TASK OBJECTIVE: Using the records that appear below, write out exactly the lines from the one with "Instruction: Open the Ground" through the one with "has width=1511, height=812.", keeping both end lines.

RECORDS FOR THE TASK:
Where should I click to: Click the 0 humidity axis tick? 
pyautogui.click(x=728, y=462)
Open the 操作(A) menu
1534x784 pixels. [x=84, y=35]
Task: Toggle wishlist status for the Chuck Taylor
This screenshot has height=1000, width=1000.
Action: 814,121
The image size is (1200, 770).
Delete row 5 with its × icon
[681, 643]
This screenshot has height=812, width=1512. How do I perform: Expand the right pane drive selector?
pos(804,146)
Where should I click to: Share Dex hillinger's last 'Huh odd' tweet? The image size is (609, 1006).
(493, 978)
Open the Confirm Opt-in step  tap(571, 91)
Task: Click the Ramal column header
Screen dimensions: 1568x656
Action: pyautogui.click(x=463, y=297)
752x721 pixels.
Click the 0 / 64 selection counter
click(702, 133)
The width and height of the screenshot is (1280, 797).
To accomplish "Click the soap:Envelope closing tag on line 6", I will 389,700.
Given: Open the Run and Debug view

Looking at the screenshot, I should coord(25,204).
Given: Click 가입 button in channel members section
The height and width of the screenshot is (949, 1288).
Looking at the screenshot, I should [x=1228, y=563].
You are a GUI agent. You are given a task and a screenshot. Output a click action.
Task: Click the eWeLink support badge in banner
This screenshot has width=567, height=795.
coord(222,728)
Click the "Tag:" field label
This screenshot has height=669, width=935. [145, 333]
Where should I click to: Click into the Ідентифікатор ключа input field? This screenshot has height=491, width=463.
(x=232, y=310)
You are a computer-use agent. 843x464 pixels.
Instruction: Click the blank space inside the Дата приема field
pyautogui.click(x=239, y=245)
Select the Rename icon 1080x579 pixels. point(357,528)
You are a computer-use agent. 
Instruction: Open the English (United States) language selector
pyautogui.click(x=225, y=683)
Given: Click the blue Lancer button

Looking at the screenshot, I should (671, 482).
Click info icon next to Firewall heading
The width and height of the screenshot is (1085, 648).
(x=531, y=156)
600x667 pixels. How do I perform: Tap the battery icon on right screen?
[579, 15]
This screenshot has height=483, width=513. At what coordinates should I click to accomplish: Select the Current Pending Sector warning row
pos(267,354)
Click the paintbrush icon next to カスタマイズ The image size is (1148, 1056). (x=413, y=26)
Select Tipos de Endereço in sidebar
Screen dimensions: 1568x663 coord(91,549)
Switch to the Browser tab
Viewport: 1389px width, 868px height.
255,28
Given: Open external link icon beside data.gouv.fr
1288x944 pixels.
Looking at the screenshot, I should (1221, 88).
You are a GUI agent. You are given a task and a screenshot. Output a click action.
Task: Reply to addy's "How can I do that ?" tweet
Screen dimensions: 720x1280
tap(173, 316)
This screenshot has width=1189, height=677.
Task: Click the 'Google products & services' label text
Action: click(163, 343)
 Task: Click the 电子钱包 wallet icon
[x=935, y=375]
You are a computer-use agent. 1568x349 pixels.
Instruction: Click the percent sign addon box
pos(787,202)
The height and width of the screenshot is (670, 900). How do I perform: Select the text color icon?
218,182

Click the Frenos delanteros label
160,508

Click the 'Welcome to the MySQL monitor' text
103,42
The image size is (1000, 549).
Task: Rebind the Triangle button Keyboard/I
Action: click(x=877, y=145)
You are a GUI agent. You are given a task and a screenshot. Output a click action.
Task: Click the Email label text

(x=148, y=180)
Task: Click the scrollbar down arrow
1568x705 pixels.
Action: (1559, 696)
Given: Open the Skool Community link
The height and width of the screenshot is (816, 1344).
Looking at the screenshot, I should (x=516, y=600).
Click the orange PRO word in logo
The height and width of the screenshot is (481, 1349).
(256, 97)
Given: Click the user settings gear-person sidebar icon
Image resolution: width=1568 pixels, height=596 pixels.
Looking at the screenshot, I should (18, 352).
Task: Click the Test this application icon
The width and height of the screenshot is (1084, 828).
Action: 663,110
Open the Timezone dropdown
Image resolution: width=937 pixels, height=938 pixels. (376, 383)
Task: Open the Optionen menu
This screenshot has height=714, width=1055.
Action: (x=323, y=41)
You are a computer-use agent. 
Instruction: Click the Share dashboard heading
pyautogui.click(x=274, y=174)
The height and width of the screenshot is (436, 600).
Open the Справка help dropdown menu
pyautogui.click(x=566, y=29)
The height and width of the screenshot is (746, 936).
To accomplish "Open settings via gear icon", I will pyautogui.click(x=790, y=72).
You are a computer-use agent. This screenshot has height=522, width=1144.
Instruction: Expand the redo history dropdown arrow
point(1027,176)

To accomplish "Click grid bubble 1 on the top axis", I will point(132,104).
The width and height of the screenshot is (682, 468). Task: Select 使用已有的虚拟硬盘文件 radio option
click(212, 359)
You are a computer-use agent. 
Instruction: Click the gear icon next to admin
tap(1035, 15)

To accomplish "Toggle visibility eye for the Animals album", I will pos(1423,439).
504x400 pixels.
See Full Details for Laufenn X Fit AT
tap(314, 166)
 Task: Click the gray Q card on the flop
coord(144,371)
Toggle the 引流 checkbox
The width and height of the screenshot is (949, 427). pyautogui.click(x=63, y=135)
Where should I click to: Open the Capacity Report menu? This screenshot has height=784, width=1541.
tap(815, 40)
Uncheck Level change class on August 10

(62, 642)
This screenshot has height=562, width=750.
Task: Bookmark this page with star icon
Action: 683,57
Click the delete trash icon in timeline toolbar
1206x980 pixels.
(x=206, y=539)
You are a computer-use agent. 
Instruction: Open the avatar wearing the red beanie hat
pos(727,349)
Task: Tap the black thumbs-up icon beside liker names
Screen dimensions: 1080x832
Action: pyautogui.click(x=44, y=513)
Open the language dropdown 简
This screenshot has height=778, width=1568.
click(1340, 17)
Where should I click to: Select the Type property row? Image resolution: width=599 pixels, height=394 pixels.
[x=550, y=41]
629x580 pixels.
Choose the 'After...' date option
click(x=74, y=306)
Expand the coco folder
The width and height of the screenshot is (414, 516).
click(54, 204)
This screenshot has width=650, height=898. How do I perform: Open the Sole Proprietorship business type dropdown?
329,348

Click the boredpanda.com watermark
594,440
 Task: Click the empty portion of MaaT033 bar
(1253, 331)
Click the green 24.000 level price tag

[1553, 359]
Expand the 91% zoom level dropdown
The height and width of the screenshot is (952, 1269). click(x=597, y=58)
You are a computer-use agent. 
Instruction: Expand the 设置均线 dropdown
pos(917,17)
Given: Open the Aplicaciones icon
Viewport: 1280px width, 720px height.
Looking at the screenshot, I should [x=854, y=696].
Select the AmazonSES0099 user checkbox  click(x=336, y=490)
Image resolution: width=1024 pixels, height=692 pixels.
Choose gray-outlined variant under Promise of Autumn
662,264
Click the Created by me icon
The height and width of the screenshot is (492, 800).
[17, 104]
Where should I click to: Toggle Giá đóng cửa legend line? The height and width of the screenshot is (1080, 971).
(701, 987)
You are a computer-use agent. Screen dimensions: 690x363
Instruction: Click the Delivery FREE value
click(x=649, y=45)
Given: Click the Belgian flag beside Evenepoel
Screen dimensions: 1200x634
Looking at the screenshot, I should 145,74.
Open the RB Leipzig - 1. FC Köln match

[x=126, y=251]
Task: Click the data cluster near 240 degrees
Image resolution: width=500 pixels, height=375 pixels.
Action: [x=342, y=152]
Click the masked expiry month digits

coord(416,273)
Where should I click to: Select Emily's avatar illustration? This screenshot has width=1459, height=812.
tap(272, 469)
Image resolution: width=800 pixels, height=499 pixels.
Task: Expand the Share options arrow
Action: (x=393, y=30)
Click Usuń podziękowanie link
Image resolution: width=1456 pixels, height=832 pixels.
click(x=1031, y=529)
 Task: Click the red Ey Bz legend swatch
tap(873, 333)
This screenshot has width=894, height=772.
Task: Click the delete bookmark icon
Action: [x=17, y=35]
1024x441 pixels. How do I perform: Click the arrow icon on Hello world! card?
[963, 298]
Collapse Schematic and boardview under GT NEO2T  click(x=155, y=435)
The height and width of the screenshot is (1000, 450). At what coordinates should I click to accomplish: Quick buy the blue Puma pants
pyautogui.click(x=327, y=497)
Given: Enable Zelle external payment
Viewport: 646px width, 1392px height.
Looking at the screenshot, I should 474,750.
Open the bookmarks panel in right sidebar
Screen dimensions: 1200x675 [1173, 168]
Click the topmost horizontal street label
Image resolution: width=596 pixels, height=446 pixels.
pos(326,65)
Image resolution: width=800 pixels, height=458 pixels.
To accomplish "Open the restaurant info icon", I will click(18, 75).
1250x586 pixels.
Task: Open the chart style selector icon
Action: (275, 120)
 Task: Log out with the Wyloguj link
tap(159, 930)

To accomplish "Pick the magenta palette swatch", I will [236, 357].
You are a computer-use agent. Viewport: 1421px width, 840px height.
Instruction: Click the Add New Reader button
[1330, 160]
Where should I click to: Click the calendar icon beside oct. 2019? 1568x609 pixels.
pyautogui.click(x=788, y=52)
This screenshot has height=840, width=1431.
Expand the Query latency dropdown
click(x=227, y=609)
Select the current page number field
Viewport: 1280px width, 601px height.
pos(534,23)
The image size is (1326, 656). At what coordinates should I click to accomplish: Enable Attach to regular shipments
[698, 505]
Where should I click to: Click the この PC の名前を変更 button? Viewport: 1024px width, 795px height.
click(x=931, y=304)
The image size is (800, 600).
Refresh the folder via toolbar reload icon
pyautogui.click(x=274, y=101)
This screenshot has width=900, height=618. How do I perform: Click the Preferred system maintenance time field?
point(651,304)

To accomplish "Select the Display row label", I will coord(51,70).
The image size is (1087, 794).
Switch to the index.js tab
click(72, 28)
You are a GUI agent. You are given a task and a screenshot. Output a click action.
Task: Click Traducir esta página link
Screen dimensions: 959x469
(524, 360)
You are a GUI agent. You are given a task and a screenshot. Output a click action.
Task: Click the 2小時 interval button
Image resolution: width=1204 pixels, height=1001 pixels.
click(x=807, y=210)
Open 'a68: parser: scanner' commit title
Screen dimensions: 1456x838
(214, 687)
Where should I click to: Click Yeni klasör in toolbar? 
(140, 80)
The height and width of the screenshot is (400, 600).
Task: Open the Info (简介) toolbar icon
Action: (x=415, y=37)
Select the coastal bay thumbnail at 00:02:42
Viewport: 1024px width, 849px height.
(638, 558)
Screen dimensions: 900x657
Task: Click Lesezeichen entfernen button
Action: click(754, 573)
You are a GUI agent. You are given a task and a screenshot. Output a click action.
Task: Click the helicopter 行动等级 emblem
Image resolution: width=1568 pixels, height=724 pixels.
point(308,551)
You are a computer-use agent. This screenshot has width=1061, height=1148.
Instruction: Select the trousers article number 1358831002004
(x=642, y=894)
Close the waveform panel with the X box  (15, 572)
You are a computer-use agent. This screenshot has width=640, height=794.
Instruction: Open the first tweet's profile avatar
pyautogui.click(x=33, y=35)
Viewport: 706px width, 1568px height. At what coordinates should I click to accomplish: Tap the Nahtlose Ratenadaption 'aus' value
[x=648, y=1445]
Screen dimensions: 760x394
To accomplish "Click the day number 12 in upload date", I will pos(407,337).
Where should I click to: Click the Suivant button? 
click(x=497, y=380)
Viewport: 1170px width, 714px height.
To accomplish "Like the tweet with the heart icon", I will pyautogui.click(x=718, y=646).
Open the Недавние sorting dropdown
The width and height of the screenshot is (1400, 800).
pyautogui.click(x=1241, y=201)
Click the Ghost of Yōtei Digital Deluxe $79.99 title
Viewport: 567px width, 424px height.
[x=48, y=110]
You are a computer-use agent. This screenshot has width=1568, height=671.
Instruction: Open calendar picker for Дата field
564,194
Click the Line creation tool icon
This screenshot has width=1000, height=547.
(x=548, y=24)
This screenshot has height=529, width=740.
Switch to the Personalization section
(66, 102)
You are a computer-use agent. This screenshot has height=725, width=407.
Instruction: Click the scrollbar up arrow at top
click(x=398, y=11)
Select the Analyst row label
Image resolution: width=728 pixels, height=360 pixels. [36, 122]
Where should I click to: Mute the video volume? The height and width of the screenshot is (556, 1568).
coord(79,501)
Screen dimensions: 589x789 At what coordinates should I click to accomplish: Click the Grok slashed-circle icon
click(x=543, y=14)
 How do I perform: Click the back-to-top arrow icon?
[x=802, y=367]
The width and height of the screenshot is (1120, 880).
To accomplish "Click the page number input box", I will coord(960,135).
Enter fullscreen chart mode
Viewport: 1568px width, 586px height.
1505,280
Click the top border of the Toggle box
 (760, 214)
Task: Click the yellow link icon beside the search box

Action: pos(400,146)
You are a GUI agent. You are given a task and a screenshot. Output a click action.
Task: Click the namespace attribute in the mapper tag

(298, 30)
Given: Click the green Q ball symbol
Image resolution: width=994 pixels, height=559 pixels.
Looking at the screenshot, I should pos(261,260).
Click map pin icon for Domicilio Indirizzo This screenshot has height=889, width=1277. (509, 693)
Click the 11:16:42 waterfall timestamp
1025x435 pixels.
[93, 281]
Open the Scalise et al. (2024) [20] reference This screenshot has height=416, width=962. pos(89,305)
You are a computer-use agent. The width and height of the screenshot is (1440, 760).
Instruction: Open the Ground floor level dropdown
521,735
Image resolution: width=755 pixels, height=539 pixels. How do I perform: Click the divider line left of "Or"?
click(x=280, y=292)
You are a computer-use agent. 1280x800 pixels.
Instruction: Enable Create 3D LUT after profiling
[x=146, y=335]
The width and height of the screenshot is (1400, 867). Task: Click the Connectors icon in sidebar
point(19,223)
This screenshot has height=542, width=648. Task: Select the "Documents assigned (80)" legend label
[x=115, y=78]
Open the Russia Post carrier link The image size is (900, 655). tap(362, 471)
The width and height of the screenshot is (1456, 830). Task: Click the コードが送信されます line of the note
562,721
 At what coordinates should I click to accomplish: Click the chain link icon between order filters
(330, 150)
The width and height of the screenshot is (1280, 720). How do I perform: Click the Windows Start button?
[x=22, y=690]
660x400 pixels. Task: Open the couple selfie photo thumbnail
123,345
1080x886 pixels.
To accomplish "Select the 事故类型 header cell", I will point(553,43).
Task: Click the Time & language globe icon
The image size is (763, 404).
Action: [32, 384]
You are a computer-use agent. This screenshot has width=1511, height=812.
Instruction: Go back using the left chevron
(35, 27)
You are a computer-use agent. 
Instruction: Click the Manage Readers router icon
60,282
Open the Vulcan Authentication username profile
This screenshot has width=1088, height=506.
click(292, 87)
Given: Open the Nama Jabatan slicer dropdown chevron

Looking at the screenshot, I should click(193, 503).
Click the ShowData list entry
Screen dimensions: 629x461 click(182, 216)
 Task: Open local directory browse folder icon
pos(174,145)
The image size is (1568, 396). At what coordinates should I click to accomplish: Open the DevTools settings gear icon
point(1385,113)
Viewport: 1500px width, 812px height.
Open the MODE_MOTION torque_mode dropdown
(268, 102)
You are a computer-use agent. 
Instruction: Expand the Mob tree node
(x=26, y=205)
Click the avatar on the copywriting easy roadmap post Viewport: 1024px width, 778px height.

RESULT:
Instruction: Open the Ground floor level dropdown
521,735
Image resolution: width=755 pixels, height=539 pixels. How do I perform: Click the divider line left of "Or"?
click(x=280, y=292)
You are a computer-use agent. 1280x800 pixels.
Instruction: Enable Create 3D LUT after profiling
[x=146, y=335]
The width and height of the screenshot is (1400, 867). Task: Click the Connectors icon in sidebar
point(19,223)
This screenshot has height=542, width=648. Task: Select the "Documents assigned (80)" legend label
[x=115, y=78]
Open the Russia Post carrier link The image size is (900, 655). tap(362, 471)
The width and height of the screenshot is (1456, 830). Task: Click the コードが送信されます line of the note
562,721
 At what coordinates should I click to accomplish: Click the chain link icon between order filters
(330, 150)
The width and height of the screenshot is (1280, 720). How do I perform: Click the Windows Start button?
[x=22, y=690]
660x400 pixels. Task: Open the couple selfie photo thumbnail
123,345
1080x886 pixels.
To accomplish "Select the 事故类型 header cell", I will point(553,43).
Task: Click the Time & language globe icon
The image size is (763, 404).
Action: [32, 384]
You are a computer-use agent. This screenshot has width=1511, height=812.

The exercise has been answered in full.